> _DOCUMENT SEGMENT_
[Start of section]

How Much Should You Have Saved By Your Age in Singapore?
The benchmarks you see online are usually in USD and built for American salaries. Here's a more honest look at what savings by age actually looks like in Singapore — CPF, accessible savings, and all.
The classic rule of thumb — "have 1x your salary saved by 30, 3x by 40" — comes from Fidelity, an American financial company, based on American salaries, American retirement accounts, and American cost of living. It's referenced everywhere. It also maps poorly to Singapore.
In Singapore, a big chunk of what's technically "saved" is locked in CPF. Your HDB flat is an illiquid asset that eats most people's OA balance. The numbers look different here, and the goalposts need adjusting.
This isn't about making you feel better or worse about where you are. It's about having an honest baseline that's actually relevant.
First: CPF is savings, but not usable savings
By 30, a Singaporean who started working at 23 earning $3,500–4,500/month will have accumulated roughly $60,000–90,000 in total CPF (OA + SA + Medisave combined), assuming standard contribution rates.
That sounds like a lot. But: Medisave is ring-fenced for healthcare. SA is locked until retirement. OA is available for housing, but if you've been using it for HDB loan repayments, it may already be partially or fully deployed.

[End of section]

> _RECORDS SUPPLIED_
[Start of section]

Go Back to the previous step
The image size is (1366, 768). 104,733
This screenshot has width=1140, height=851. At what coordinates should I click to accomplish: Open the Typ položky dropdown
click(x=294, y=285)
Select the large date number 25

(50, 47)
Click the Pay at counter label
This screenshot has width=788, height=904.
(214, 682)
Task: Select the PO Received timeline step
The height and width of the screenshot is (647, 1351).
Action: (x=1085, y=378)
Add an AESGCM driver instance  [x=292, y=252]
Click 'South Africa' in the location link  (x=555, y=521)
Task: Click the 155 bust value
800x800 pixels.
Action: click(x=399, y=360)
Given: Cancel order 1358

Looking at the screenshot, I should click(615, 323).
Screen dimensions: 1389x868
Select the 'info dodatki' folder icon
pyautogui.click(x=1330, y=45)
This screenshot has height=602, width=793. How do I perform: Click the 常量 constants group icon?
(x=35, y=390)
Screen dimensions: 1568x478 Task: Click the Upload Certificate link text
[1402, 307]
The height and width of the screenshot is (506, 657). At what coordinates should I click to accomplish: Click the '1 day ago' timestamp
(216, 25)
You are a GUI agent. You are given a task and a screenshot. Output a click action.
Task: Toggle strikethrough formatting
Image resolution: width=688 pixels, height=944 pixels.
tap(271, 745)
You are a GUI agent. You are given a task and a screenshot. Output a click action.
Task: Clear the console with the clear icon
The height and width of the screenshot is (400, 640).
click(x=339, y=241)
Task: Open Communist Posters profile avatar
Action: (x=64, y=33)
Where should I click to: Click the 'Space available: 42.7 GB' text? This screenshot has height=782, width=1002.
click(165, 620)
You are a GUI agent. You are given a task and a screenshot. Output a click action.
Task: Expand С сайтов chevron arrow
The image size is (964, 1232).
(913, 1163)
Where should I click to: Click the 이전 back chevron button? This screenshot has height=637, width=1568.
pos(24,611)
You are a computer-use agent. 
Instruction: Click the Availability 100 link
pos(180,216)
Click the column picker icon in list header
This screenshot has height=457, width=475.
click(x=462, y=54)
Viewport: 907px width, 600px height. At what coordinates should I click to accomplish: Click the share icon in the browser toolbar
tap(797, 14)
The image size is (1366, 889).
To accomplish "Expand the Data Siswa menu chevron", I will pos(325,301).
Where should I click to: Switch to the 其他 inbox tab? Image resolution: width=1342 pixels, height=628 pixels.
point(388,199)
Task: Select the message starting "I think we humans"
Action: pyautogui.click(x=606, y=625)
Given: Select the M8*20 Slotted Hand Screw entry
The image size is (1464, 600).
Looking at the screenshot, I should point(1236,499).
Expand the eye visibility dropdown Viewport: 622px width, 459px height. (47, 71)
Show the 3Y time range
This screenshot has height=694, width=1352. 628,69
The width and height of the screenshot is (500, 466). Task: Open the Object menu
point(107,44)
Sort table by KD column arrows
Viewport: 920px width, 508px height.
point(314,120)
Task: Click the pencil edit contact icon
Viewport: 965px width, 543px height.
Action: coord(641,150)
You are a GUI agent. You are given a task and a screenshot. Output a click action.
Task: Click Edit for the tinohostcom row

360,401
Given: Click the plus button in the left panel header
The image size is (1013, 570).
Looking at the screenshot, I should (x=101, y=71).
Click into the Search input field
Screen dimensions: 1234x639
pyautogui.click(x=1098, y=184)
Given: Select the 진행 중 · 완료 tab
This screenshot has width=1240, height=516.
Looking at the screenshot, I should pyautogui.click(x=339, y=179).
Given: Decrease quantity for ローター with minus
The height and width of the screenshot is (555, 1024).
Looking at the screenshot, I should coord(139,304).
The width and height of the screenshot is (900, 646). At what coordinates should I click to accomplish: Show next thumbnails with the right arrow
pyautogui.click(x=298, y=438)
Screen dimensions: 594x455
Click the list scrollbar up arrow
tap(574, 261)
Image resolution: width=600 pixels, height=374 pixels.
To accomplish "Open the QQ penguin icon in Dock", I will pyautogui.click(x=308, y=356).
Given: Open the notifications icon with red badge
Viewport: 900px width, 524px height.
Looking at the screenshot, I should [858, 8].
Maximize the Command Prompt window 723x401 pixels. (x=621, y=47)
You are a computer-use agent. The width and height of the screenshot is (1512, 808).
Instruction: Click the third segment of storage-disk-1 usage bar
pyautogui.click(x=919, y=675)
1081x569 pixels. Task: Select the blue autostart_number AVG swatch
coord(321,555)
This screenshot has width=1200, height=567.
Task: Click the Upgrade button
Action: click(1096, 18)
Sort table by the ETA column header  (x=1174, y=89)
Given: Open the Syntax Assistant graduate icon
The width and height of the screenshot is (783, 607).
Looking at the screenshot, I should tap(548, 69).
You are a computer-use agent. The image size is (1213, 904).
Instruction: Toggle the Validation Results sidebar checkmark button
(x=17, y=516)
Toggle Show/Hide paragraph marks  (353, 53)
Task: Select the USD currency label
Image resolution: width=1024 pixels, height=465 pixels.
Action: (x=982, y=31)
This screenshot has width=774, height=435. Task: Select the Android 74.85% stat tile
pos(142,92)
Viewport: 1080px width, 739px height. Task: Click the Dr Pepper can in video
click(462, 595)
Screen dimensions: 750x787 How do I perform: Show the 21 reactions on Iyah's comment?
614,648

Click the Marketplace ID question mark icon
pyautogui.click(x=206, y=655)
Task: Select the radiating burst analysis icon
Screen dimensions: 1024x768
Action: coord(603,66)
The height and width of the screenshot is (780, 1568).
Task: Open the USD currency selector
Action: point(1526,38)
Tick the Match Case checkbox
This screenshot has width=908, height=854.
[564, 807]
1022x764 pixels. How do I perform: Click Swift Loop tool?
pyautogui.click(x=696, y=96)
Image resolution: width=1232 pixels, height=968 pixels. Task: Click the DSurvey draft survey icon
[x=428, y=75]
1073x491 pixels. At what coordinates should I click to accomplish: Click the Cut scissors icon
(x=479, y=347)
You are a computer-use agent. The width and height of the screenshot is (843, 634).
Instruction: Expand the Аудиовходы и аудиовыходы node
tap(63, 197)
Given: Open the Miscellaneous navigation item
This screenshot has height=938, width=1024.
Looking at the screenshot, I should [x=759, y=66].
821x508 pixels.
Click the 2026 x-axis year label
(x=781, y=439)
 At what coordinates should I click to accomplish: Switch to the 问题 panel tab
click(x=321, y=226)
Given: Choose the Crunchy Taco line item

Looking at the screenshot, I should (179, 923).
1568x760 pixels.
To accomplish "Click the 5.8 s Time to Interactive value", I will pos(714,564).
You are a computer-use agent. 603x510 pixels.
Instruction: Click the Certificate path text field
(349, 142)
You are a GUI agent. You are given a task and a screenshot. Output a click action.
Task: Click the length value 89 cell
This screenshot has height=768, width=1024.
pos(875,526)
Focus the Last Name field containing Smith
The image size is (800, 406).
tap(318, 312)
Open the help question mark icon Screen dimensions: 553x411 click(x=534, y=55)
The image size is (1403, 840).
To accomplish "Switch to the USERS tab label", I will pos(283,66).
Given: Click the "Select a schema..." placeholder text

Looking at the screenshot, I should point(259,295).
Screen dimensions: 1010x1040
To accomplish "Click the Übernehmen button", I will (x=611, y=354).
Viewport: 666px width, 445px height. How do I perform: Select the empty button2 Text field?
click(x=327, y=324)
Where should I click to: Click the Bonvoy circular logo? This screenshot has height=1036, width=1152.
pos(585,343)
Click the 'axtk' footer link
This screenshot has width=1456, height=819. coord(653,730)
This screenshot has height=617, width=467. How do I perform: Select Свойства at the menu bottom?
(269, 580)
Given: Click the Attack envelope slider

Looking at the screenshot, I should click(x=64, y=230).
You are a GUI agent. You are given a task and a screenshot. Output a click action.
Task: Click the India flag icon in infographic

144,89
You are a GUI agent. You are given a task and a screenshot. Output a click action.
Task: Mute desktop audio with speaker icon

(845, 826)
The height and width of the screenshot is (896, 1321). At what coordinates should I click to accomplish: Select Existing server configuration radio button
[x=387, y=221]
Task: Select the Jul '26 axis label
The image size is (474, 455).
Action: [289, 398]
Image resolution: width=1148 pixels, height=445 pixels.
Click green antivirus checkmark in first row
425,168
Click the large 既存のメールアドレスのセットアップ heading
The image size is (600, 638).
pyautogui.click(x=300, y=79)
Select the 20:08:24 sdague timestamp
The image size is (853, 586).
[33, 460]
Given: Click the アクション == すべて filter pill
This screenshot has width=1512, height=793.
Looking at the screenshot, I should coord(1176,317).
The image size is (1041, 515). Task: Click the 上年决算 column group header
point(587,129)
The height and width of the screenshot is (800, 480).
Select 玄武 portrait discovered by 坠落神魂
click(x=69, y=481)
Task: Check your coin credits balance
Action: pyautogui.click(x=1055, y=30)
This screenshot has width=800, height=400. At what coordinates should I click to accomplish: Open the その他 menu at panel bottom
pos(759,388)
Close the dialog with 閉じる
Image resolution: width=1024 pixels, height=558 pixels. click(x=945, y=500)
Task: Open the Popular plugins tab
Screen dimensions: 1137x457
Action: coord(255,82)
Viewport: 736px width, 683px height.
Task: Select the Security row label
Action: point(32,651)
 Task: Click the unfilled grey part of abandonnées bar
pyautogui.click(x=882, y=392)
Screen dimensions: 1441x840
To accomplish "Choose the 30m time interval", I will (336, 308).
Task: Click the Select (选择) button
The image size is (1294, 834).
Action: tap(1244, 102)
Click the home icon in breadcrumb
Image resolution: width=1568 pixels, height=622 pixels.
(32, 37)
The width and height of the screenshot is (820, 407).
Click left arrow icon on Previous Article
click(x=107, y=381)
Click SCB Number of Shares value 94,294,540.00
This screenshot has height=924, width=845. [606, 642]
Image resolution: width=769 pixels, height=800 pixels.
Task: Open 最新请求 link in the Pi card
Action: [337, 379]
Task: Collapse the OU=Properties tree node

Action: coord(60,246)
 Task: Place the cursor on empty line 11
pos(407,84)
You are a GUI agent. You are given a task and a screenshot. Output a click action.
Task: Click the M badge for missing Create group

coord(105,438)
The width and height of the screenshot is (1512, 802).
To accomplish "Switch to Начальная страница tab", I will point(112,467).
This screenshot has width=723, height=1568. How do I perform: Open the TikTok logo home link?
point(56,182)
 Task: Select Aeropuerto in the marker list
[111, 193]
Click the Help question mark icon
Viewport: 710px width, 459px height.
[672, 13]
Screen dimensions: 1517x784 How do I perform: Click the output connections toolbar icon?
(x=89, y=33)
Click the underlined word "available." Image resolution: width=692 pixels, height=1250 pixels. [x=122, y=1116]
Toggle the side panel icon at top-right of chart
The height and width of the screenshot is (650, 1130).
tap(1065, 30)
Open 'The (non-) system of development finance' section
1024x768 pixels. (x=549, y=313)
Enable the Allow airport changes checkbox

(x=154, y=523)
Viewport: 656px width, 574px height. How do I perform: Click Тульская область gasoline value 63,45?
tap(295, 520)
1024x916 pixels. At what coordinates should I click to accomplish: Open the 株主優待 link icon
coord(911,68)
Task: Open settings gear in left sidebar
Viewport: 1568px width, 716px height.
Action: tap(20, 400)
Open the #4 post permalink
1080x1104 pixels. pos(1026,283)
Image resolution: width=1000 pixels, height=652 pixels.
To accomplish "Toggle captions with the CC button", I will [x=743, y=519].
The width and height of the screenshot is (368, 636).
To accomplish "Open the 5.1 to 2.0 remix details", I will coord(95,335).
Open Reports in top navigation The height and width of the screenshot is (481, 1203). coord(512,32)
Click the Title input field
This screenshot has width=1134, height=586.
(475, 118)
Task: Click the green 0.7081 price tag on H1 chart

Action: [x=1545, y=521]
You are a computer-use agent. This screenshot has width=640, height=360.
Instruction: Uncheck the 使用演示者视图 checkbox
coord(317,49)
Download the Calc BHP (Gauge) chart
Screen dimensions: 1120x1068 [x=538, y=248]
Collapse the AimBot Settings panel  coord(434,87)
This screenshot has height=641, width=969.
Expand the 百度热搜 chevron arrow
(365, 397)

[End of section]

> _WORK INSTRUCTION 1_
Output the passage on savings by age in Singapore exactly as it appears, everything from "This isn't about" down to "or fully deployed.".
> _WORK INSTRUCTION 2_
Pick up the passage on savings by age in Singapore where it stops and continue it.
You can set the material aside; it is not needed here.

> _EXERCISE ANSWER 1_
This isn't about making you feel better or worse about where you are. It's about having an honest baseline that's actually relevant.
First: CPF is savings, but not usable savings
By 30, a Singaporean who started working at 23 earning $3,500–4,500/month will have accumulated roughly $60,000–90,000 in total CPF (OA + SA + Medisave combined), assuming standard contribution rates.
That sounds like a lot. But: Medisave is ring-fenced for healthcare. SA is locked until retirement. OA is available for housing, but if you've been using it for HDB loan repayments, it may already be partially or fully deployed.

> _EXERCISE ANSWER 2_
For the purpose of "how much can I actually use if I need it", most of that CPF balance doesn't count. What matters is your liquid savings — cash in bank accounts, investments you can sell, emergency fund.
Rough benchmarks for Singapore (liquid savings only)
These are intentionally wide ranges. Salary levels, whether you're renting or paying off a flat, whether you have dependants, and lifestyle spending all create huge variation. But as a rough reference:
Liquid savings benchmarks by age (excludes CPF)
These are medians, not targets. Being below doesn't mean you've failed — it might mean you've been paying down debt, supporting family, building a business, or just had a rough couple of years. Being above doesn't mean you've won — it might mean you've been under-living and should actually enjoy more of your money.
What "savings" should actually include
When tracking your net worth or savings progress, it helps to separate things into layers:
- 1.Emergency fund — 3–6 months of expenses in cash. For most Singapore adults this means $10,000–25,000 sitting somewhere accessible. This is not for investing. It's for job loss, medical bills, or anything else that goes wrong.
- 2.Accessible investments — ETFs, stocks, unit trusts, T-bills, SSBs. Money working for you that you could sell within a few days if you had to.
- 3.CPF (all accounts) — Real money, genuinely yours, but largely illiquid. Count it separately.
- 4.Property equity — If you own an HDB or condo, the equity you've built (market value minus outstanding loan) is worth tracking, but it's not liquid savings.
Most people are further along than they feel — because they forget to count CPF and property equity. Most people are also behind on accessible savings — because they've been mentally counting the illiquid stuff.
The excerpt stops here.